Professor Eric Goldman -- my personal guru on such matters -- believes the suit "is almost certainly preempted by 47 USC 230," and I trust that he accurately describes the current state of the law. (For the uninitiated, Section 230 of the Communications Decency Act provides virtually airtight immunity for web sites against non-IP claims that are based on material posted by users.) I have emailed Sheriff Dart's attorney asking why he believes Section 230 does not bar this suit, but have not yet received a response.
But put aside the statute and the cases for a minute and ask whether Craigslist is acting responsibly here. Yes, when it wins this suit, as I expect, it will get to crow about its brave stance protecting Internet freedom. But at what cost?

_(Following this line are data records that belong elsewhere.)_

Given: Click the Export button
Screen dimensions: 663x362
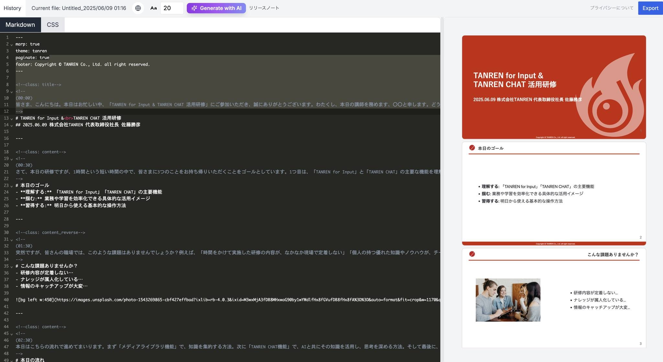Looking at the screenshot, I should 650,8.
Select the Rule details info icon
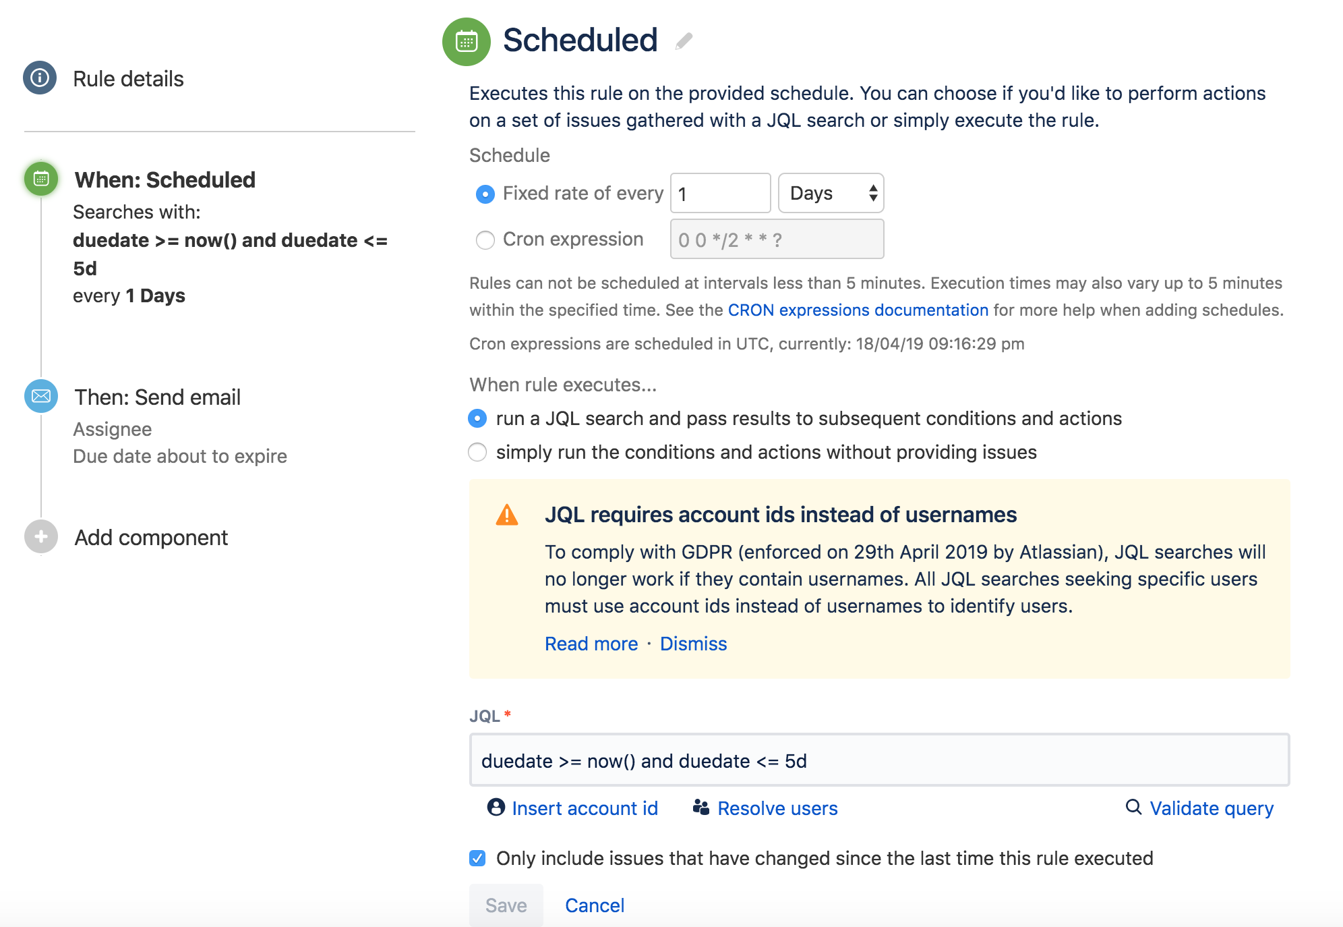Image resolution: width=1343 pixels, height=927 pixels. coord(41,78)
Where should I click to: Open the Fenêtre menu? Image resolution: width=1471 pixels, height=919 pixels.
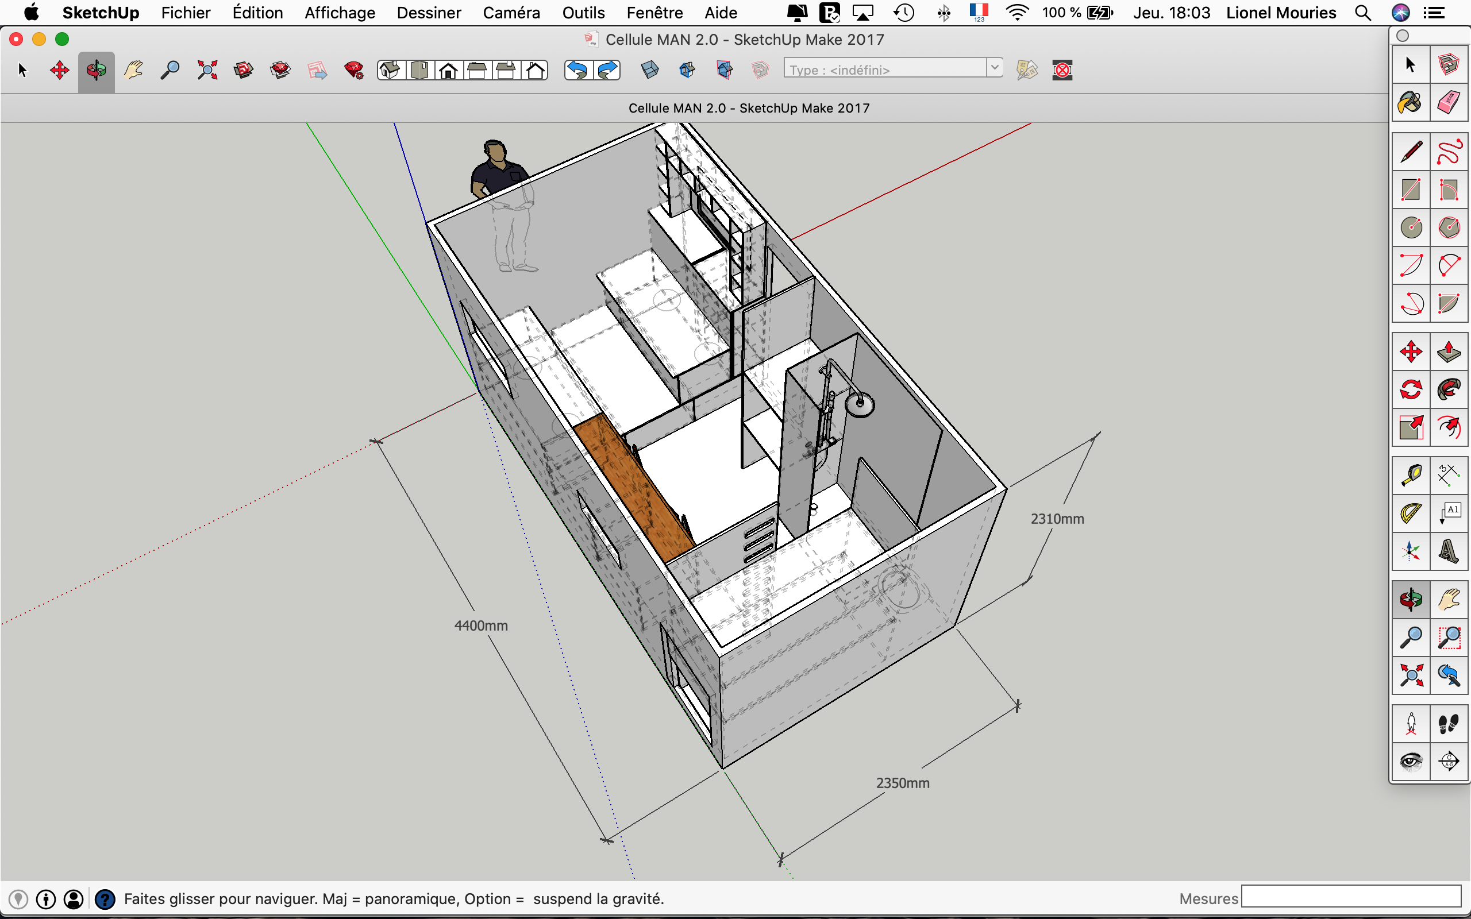click(654, 13)
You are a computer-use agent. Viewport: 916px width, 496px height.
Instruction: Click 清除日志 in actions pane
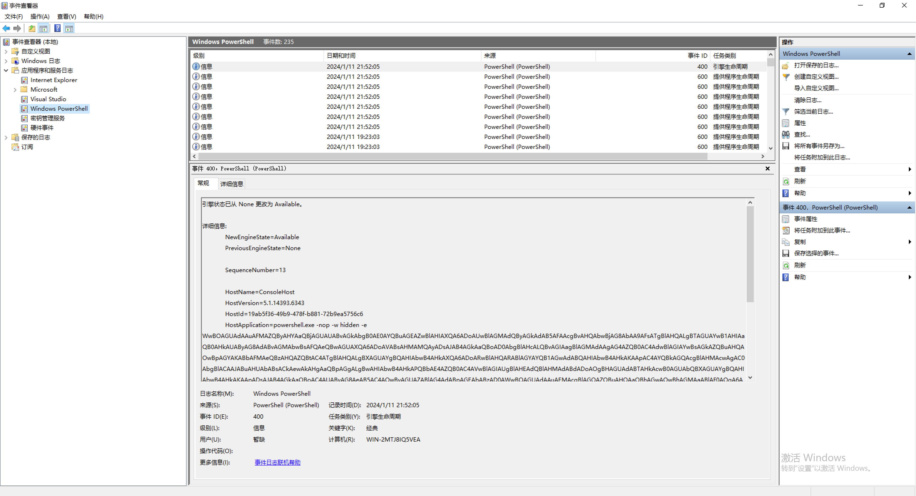click(808, 100)
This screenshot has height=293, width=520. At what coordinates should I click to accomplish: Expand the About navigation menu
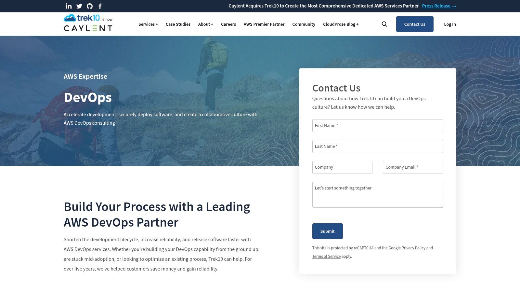point(205,24)
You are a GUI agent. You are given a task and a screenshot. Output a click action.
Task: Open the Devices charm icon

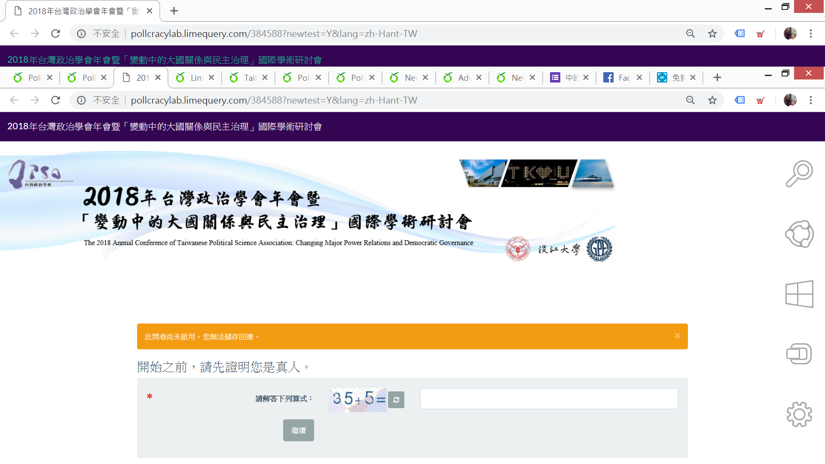pyautogui.click(x=799, y=354)
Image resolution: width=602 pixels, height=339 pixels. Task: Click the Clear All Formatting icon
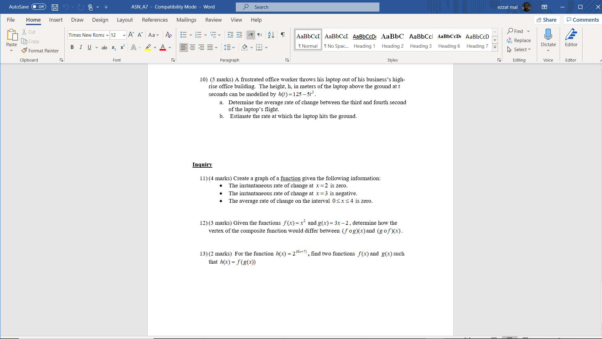168,35
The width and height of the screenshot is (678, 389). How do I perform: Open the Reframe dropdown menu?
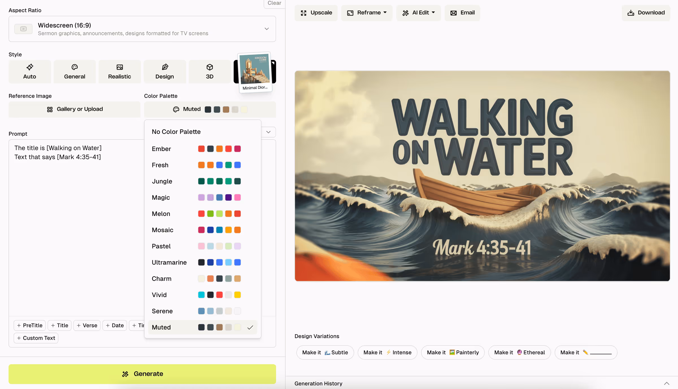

Craigslist surely knows that the vast majority of the ads in its "Erotic Services" sections are for clearly illegal services. (Take 2 minutes and look for yourself.) And yet it continues to maintain these sections. My fear is that by doing so, when everyone knows full well the illegal nature of what's advertised there, courts are virtually invited to carve out exceptions to, or narrow the scope of, all the solidly pro-immunity Section 230 cases cited in Professor Goldman's post. I'd argue that's exactly what happened in the Ninth Circuit's Roommates.com en banc opinion, which narrowed Section 230 immunity, quite likely because the judges in the majority were outraged and offended at what they believed was the site's knowing facilitation of users choosing roommates based on race. (Analysis by Professor Goldman here.)
And if Craigslist wins in court, how long will it be before Congress starts getting pressured to amend Section 230 to carve out from immunity cases involving prostitution services, or racist roommate-seekers, or rape wishes? And then does so, after hearing emotional testimony from battered prostitutes, anti-discrimination advocates, and women subject to vicious verbal abuse on law school message boards? And then the next group of victims demands its own exceptions, and then the next, until Section 230 is left in shreds.
Craiglist may think it's standing up for Internet freedom by fighting for its "right" to maintain a section that clearly advertises illegal activity. But by doing so, it risks jeopardizing that freedom for all the responsible actors out there.